# Source document

-------

Oh, what can I say, but thank you, thank you.

It's terrible, terrible work. I know I shouldn't be scared of things, but OHMYGOD I feel scared of things. And then I feel like an ass that I'm scared when all everyone is doing is taking good care of me. No one is doing anything bad to me. My mother did bad things to me when I was a child. I feel angry that this is the way it is. I feel like screaming to myself, "JUST LEAVE ME ALONE! WE ALREADY SUFFERED THIS! I JUST WANT TO ENJOY MY GOOD LIFE THAT I HAVE NOW! IT'S NOT FAIR THAT NOW, WHEN IT IS FINALLY GOOD, IT'S GETTING RUINED BY YOU AND YOUR FEELINGS."

I know that it's *because* I'm safe that I'm able to start processing this stuff. I (think I) know that it won't be like this forever. This is healing, not the new REALITY. This is not forever.

And I know the worst thing I can do to 13 is tell her she is bad, she is ruining things because of her feelings and needs, that I want her to go away. Because that's what she learned from my childhood.

But it's hard. I want to feel safe. I want to be happy. I want to be a good wife (yes, I hear that word, good, and know that deep down, 13 things that means to be what I call translucent - no needs, no feelings, no substance) to my good wife.

And I just feel so.... overwhelmed and overwrought at the prospect of this work.

Thanks BLT and AG. It helps so much to be able to say/read this stuff.

-------

# Records shown
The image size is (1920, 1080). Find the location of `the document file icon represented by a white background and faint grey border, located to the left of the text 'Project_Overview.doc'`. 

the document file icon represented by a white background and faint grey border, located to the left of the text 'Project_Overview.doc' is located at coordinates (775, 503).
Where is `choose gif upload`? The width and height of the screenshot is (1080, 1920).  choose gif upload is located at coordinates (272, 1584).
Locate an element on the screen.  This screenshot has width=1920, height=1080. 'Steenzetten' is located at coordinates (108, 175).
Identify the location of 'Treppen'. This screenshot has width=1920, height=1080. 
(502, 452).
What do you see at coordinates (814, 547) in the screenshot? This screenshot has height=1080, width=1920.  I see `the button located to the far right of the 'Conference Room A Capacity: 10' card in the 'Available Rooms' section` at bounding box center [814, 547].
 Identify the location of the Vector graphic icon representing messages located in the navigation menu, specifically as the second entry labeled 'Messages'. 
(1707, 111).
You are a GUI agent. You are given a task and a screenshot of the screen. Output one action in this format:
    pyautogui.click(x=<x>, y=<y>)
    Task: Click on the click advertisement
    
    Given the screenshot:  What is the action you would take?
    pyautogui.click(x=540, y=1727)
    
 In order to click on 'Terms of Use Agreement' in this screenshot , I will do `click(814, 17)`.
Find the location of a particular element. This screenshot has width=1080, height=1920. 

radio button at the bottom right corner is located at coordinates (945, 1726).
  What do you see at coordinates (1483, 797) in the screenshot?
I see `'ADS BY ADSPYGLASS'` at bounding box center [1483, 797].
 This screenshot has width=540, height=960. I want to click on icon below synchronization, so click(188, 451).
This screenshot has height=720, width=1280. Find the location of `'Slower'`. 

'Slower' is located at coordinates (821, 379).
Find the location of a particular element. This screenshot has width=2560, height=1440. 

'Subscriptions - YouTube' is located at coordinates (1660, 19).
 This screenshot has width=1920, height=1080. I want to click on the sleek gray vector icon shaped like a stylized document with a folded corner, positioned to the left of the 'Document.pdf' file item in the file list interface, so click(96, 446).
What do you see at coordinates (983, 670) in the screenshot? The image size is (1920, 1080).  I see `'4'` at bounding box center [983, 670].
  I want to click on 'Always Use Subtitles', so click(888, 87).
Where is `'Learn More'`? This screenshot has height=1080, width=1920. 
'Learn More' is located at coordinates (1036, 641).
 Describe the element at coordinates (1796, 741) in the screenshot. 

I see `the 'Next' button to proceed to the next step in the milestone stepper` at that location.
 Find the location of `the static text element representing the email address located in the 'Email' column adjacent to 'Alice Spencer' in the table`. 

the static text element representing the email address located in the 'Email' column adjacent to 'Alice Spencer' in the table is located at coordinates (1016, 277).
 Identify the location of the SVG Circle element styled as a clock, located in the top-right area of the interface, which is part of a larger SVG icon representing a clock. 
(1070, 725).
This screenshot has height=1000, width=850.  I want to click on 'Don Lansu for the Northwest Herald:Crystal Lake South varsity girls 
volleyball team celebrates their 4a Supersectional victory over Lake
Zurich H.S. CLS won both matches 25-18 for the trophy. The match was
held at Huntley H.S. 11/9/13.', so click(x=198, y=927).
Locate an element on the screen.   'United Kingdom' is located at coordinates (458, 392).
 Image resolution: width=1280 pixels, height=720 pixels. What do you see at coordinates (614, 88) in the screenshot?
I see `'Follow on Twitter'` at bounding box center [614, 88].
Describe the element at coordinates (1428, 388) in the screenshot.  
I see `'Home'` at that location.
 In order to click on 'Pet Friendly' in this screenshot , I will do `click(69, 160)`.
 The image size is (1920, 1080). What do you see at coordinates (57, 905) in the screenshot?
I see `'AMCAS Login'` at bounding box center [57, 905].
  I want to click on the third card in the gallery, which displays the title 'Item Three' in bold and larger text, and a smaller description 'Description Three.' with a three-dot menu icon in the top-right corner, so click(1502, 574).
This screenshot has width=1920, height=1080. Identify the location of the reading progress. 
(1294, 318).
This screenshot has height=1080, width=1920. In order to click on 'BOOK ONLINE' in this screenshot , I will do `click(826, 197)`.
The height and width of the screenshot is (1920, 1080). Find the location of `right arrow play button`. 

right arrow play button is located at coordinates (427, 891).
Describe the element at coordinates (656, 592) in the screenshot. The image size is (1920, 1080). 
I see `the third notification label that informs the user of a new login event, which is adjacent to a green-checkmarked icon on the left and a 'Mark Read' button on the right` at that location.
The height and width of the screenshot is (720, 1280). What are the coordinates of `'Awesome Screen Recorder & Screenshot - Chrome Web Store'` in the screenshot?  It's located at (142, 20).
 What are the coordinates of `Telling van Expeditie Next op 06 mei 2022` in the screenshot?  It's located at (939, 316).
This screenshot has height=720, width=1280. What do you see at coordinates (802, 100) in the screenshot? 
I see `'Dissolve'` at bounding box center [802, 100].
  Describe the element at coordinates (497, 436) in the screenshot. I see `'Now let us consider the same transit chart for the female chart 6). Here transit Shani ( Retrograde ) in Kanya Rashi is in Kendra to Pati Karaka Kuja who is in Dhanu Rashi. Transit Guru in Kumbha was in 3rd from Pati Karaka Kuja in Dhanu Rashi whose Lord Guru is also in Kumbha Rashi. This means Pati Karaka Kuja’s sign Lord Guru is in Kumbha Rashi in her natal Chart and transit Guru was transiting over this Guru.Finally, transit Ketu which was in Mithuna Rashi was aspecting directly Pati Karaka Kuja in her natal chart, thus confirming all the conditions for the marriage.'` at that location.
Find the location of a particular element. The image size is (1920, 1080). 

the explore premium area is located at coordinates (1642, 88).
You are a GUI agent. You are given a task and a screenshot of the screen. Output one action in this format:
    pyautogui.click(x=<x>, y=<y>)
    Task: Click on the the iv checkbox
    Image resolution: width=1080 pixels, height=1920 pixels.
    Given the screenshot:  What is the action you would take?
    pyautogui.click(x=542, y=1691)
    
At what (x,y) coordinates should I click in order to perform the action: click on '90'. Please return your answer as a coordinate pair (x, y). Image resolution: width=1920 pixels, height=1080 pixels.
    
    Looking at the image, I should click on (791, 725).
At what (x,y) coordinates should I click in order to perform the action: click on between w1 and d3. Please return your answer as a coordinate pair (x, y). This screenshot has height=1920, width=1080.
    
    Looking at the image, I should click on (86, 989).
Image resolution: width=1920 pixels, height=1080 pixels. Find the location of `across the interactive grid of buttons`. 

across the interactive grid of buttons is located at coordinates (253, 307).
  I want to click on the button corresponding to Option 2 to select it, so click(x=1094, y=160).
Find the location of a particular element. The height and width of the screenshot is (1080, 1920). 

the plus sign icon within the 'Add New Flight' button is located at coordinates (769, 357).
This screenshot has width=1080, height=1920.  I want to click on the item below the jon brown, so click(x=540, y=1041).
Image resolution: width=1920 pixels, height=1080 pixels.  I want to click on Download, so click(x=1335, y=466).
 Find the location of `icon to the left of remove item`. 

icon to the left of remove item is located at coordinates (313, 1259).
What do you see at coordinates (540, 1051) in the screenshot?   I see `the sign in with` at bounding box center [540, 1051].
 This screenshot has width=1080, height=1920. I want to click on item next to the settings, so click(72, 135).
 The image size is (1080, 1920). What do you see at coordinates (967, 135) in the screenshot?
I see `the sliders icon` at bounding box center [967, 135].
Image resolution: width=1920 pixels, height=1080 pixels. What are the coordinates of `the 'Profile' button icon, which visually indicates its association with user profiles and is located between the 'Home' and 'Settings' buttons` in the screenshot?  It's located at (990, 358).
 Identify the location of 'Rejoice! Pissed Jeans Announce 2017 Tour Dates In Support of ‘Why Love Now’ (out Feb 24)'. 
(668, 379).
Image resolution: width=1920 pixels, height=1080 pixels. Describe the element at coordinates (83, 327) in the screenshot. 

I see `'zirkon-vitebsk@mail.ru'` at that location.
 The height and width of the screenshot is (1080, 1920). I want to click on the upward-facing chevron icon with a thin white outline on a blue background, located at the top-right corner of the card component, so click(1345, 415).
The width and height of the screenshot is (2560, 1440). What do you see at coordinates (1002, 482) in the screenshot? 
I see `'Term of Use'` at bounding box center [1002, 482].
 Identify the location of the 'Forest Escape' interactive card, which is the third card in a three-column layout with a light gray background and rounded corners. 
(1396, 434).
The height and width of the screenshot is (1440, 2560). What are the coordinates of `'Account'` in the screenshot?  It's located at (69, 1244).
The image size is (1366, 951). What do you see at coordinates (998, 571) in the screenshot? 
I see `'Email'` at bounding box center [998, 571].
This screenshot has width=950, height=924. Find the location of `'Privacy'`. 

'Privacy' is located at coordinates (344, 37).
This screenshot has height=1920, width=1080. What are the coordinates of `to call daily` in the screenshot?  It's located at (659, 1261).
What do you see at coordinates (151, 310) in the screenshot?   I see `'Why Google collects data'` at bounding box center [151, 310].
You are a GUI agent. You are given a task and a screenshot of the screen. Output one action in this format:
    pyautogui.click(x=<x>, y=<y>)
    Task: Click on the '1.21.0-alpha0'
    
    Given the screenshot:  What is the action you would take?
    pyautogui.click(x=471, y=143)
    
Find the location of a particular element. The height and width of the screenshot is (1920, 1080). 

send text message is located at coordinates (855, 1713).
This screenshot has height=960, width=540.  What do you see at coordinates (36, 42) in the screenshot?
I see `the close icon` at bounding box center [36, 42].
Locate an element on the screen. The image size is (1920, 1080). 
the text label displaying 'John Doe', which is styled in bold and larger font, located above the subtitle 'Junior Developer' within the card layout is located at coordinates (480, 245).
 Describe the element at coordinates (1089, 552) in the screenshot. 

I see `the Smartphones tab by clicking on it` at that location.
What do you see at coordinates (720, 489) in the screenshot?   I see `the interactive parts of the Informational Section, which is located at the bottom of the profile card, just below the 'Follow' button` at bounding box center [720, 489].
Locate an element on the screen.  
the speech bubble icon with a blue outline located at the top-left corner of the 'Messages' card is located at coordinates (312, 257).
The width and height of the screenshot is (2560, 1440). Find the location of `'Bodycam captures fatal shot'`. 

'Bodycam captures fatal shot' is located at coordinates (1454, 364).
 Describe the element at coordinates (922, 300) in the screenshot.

-------

# Goal 1
Reproduce the post word for word, from "And I just feel" up to and including "say/read this stuff.".
# Goal 2
In the post, what does the writer call the worst thing they could do to 13?

# Exercise output 1
And I just feel so.... overwhelmed and overwrought at the prospect of this work.

Thanks BLT and AG. It helps so much to be able to say/read this stuff.

# Exercise output 2
Telling her she is bad, that she is ruining things because of her feelings and needs, and that the writer wants her to go away.